Uit te voeren taken:
[A] Beantwoord de volgende vragen over de tekst over Mahmoud Darwish:
(i) In welk dorp werd Darwish geboren?
(ii) In welke plaats ging hij wonen nadat hij van de Israëlische overheid mocht blijven?
(iii) Welke prijs ontving hij in 2004 voor zijn oeuvre?
[B] Schrijf het vervolg op de tekst over Mahmoud Darwish, beginnend na de laatste zin.

Tekstfragment:
*-*-*
De Palestijnse dichter Mahmoud Darwish werd geboren in Al-Birwa, Palestina, op 13 maart 1941. Hij was het tweede kind van Salim en Houreyyah Darwish. Zijn vader, moslim, was landeigenaar. Zijn moeder was analfabete, zijn grootvader leerde hem lezen. Tijdens de Arabisch-Israëlische Oorlog van 1948 werd hun dorp vernietigd en vluchtte de familie naar Libanon. Een jaar later keerden ze terug naar de omgeving van Akko, dat nu in Israël lag, en vestigden ze zich in Deir Al Asad. Darwish bezocht de middelbare school in Kafr Yasif. Daarna verhuisde hij naar Haifa. Hij publiceerde zijn eerste gedichtenbundel Asafir Bila Ajniha op negentienjarige leeftijd. In 1970 vertrok hij naar de Sovjet-Unie. Hij studeerde daar een jaar aan de Universiteit van Moskou, waarna hij naar Egypte en Libanon verhuisde. Toen Darwish in 1973 lid werd van de Palestijnse Bevrijdingsorganisatie PLO, werd hem de toegang tot Israël ontzegd. In 1995 kreeg hij toestemming om er de begrafenis bij te wonen van zijn vriend Emile Habibi. Daarna kreeg hij van de Israëlische overheid de toestemming om te blijven. Hij ging toen in Ramallah op de Westelijke Jordaanoever wonen. Darwish is tweemaal gehuwd en gescheiden. Zijn eerste echtgenote was de schrijfster Rana Kabbani. In 1985 trouwde hij met de Egyptische tolk Hayat Heeni. Darwish publiceerde meer dan dertig gedichtenbundels en acht prozawerken. Hij was uitgever van de bladen Al Jadid, Al Fajr, Shu’un Filistiniyya en Al Karmel (1981). Hij kreeg internationale erkenning voor zijn poëzie, waarin zijn affectie voor Palestina en zijn misprijzen voor de staat Israël centraal stond.In 2004 ontving Darwish de Prins Claus Prijs voor zijn oeuvre. Zijn werk werd in meer dan twintig talen vertaald.
*-*-*
Brongegevens:
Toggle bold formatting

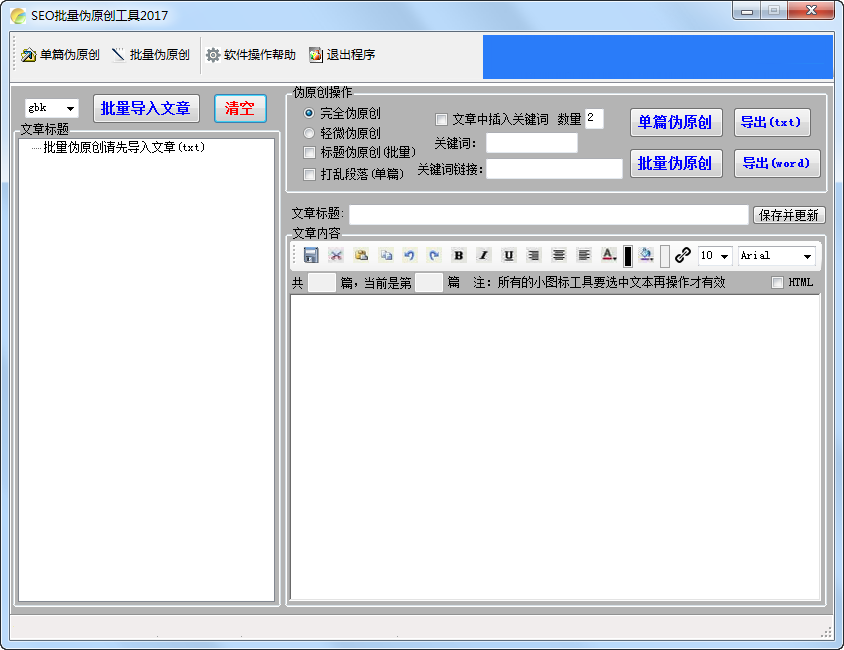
*-*-*
De antwoorden:
[A]
(i) Al-Birwa
(ii) Ramallah
(iii) De Prins Claus Prijs

[B]
Identity Card
Record !
I am an Arab
And my identity card is number fifty thousand
I have eight children
And the nineth is coming after a summer
Will you be angry?
Record !
I am an Arab
Employed with fellow workers at a quarry
I have eight children
I get them bread
Garments and books
from the rocks…
I do not supplicate charity at your doors
Nor do I belittle myself
at the footsteps of your chamber
So will you be angry?
Record !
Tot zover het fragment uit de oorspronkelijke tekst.